Saved data entries

◇ ◇ ◇ ◇ ◇

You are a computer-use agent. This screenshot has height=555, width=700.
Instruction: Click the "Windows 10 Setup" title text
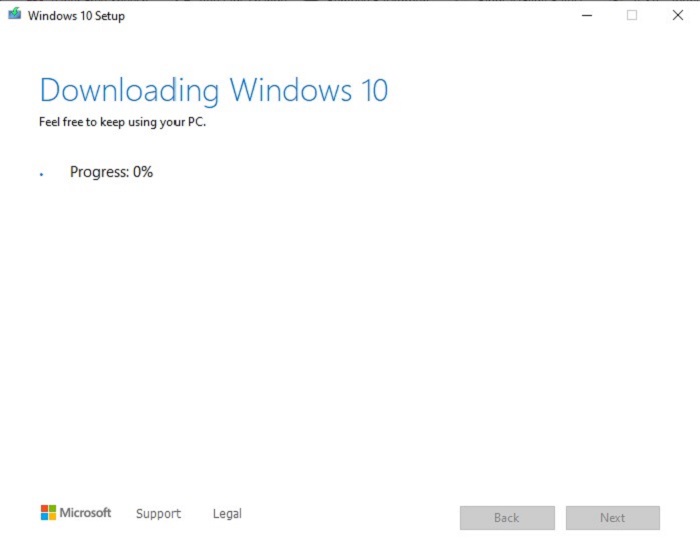pos(76,16)
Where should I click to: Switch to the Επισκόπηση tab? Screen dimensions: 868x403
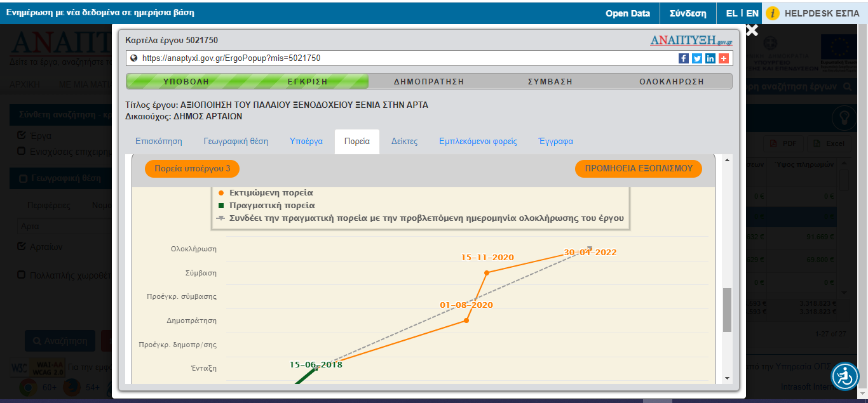click(158, 142)
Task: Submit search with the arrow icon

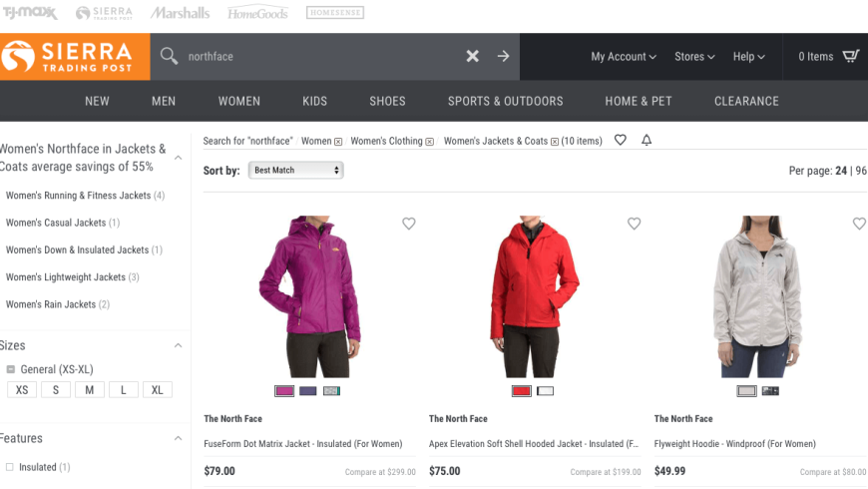Action: click(503, 56)
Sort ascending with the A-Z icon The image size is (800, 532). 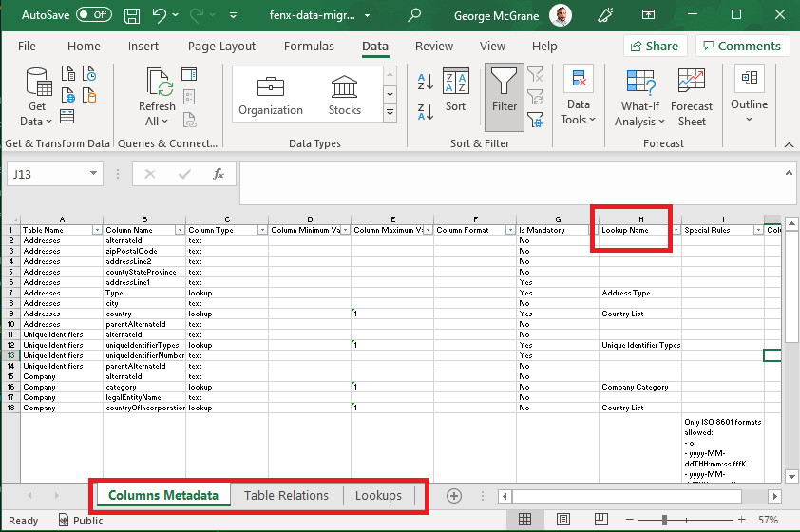click(x=425, y=83)
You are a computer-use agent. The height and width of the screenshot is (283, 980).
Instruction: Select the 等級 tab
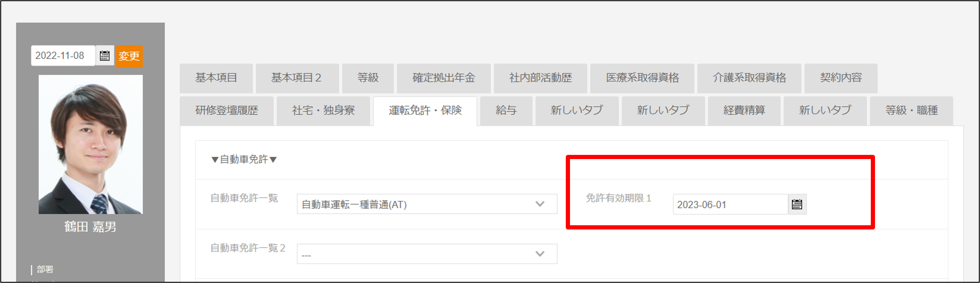pyautogui.click(x=368, y=78)
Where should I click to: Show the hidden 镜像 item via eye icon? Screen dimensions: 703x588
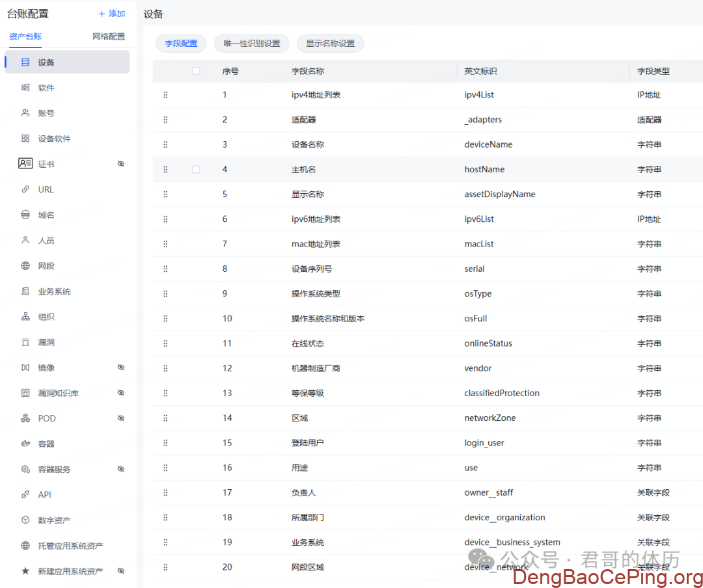click(x=120, y=368)
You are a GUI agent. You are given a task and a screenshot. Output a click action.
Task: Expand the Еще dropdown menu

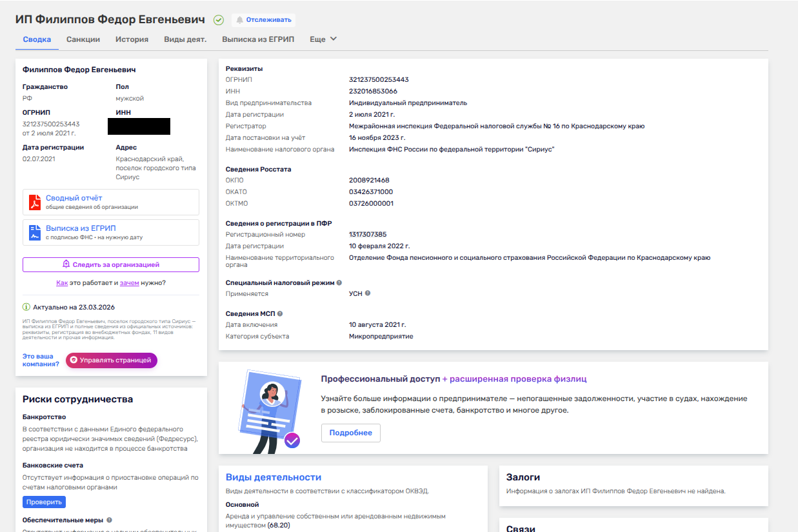(323, 39)
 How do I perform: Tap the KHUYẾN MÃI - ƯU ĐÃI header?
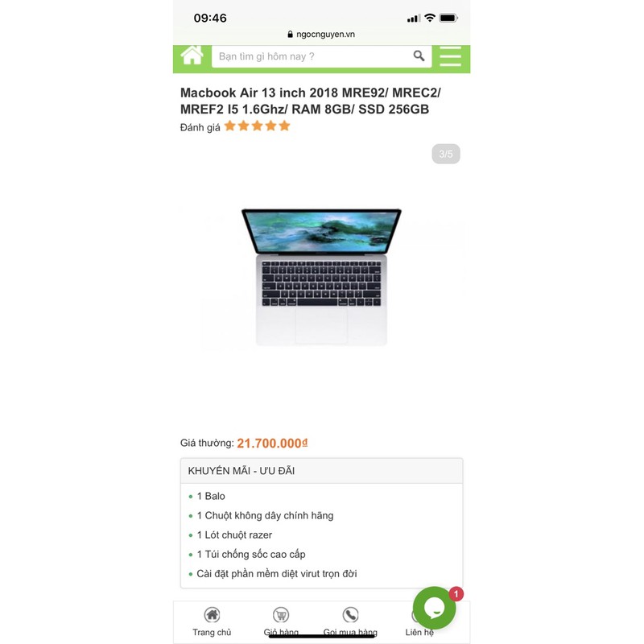(321, 471)
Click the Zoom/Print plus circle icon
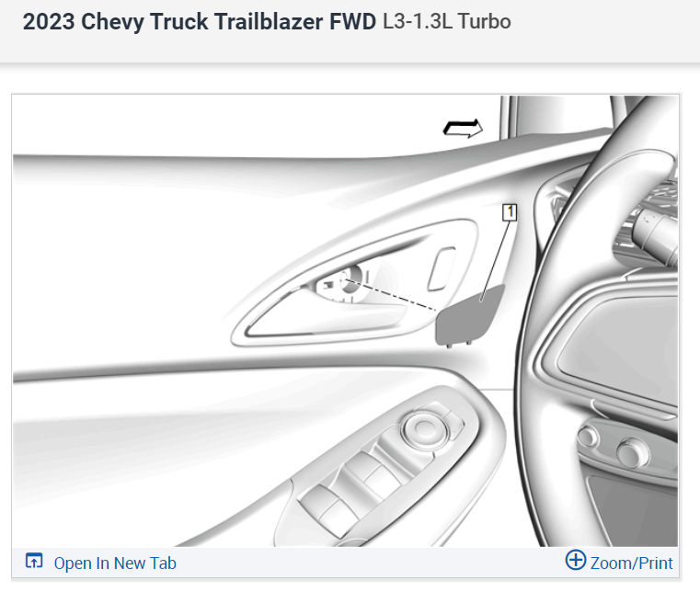Viewport: 700px width, 592px height. coord(576,560)
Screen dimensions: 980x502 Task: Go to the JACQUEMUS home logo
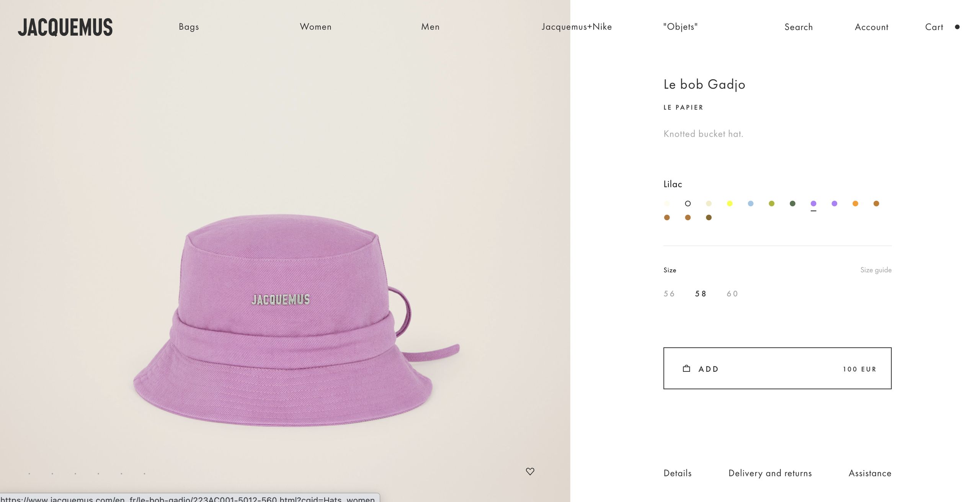[x=65, y=27]
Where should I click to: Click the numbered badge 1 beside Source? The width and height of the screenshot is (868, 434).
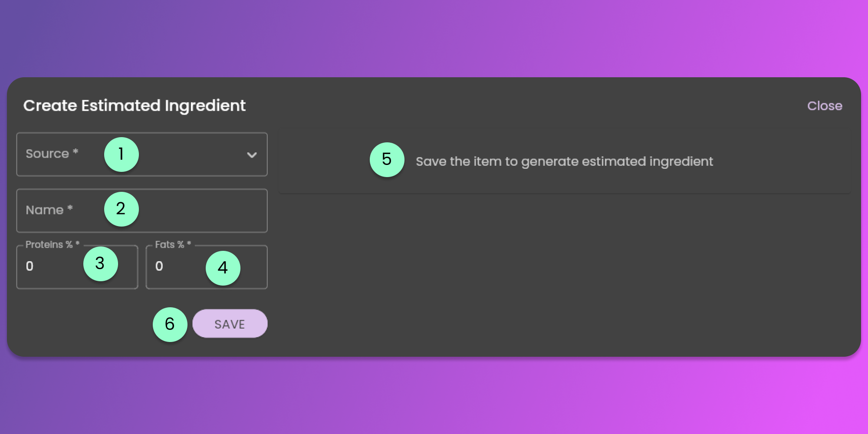coord(121,155)
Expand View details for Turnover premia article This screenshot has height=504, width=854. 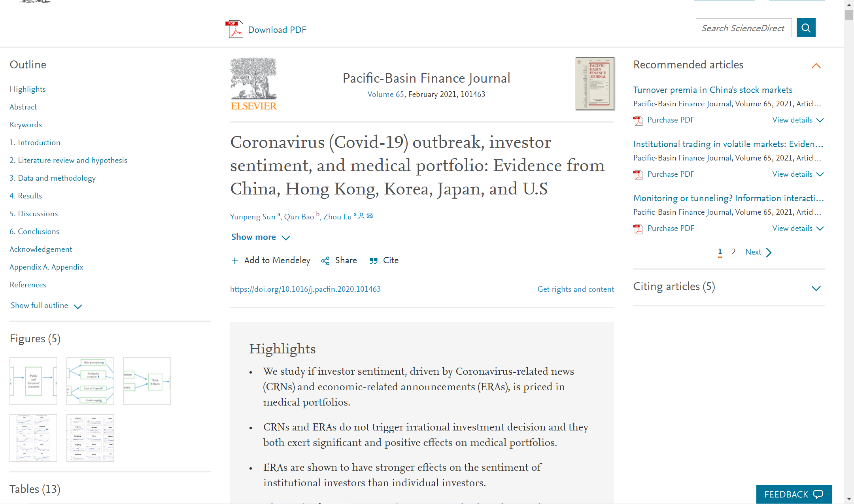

◇ ◇ ◇ ◇ ◇

Take the line that contains "Where should I click to: Click" as the first and the last line of the records as the end, and please quote those lines exactly, pictures omitted.

WRITTEN SOLUTION:
Where should I click to: Click the numbered badge 1 beside Source? The width and height of the screenshot is (868, 434).
coord(121,155)
Expand View details for Turnover premia article This screenshot has height=504, width=854. 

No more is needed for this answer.